─── GIVEN DATA ───
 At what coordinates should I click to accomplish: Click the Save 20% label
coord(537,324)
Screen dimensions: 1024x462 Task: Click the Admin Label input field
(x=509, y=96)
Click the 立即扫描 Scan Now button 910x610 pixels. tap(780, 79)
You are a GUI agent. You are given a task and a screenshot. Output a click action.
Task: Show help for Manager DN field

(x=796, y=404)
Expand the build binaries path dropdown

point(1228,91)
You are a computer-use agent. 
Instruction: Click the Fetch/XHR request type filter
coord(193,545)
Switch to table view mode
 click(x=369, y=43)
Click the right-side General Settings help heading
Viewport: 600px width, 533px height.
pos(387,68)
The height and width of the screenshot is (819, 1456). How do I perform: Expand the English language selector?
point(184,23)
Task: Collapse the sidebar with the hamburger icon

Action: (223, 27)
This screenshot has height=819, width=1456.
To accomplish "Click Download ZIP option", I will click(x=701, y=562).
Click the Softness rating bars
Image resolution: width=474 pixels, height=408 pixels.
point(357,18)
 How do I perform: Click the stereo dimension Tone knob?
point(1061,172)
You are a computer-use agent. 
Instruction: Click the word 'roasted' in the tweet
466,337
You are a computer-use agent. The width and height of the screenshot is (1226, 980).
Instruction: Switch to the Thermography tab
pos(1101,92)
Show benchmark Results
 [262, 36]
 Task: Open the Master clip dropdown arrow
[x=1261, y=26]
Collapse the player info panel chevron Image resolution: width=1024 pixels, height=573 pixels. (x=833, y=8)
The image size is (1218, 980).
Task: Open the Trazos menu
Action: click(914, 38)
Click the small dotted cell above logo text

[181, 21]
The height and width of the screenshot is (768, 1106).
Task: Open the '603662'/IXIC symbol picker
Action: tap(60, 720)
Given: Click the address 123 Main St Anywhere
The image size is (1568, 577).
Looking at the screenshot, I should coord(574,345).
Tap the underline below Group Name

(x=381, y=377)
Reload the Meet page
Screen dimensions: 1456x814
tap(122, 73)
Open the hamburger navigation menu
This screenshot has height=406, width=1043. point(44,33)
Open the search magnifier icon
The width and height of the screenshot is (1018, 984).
───
> **PROBLEM STATEMENT**
Please print all of the entries above again, word for word and line for line.

> **RESULT OF THE TASK**
 At what coordinates should I click to accomplish: Click the Save 20% label
coord(537,324)
Screen dimensions: 1024x462 Task: Click the Admin Label input field
(x=509, y=96)
Click the 立即扫描 Scan Now button 910x610 pixels. tap(780, 79)
You are a GUI agent. You are given a task and a screenshot. Output a click action.
Task: Show help for Manager DN field

(x=796, y=404)
Expand the build binaries path dropdown

point(1228,91)
You are a computer-use agent. 
Instruction: Click the Fetch/XHR request type filter
coord(193,545)
Switch to table view mode
 click(x=369, y=43)
Click the right-side General Settings help heading
Viewport: 600px width, 533px height.
pos(387,68)
The height and width of the screenshot is (819, 1456). How do I perform: Expand the English language selector?
point(184,23)
Task: Collapse the sidebar with the hamburger icon

Action: (223, 27)
This screenshot has height=819, width=1456.
To accomplish "Click Download ZIP option", I will click(x=701, y=562).
Click the Softness rating bars
Image resolution: width=474 pixels, height=408 pixels.
point(357,18)
 How do I perform: Click the stereo dimension Tone knob?
point(1061,172)
You are a computer-use agent. 
Instruction: Click the word 'roasted' in the tweet
466,337
You are a computer-use agent. The width and height of the screenshot is (1226, 980).
Instruction: Switch to the Thermography tab
pos(1101,92)
Show benchmark Results
 [262, 36]
 Task: Open the Master clip dropdown arrow
[x=1261, y=26]
Collapse the player info panel chevron Image resolution: width=1024 pixels, height=573 pixels. (x=833, y=8)
The image size is (1218, 980).
Task: Open the Trazos menu
Action: click(914, 38)
Click the small dotted cell above logo text

[181, 21]
The height and width of the screenshot is (768, 1106).
Task: Open the '603662'/IXIC symbol picker
Action: tap(60, 720)
Given: Click the address 123 Main St Anywhere
The image size is (1568, 577).
Looking at the screenshot, I should coord(574,345).
Tap the underline below Group Name

(x=381, y=377)
Reload the Meet page
Screen dimensions: 1456x814
tap(122, 73)
Open the hamburger navigation menu
This screenshot has height=406, width=1043. point(44,33)
Open the search magnifier icon
The width and height of the screenshot is (1018, 984).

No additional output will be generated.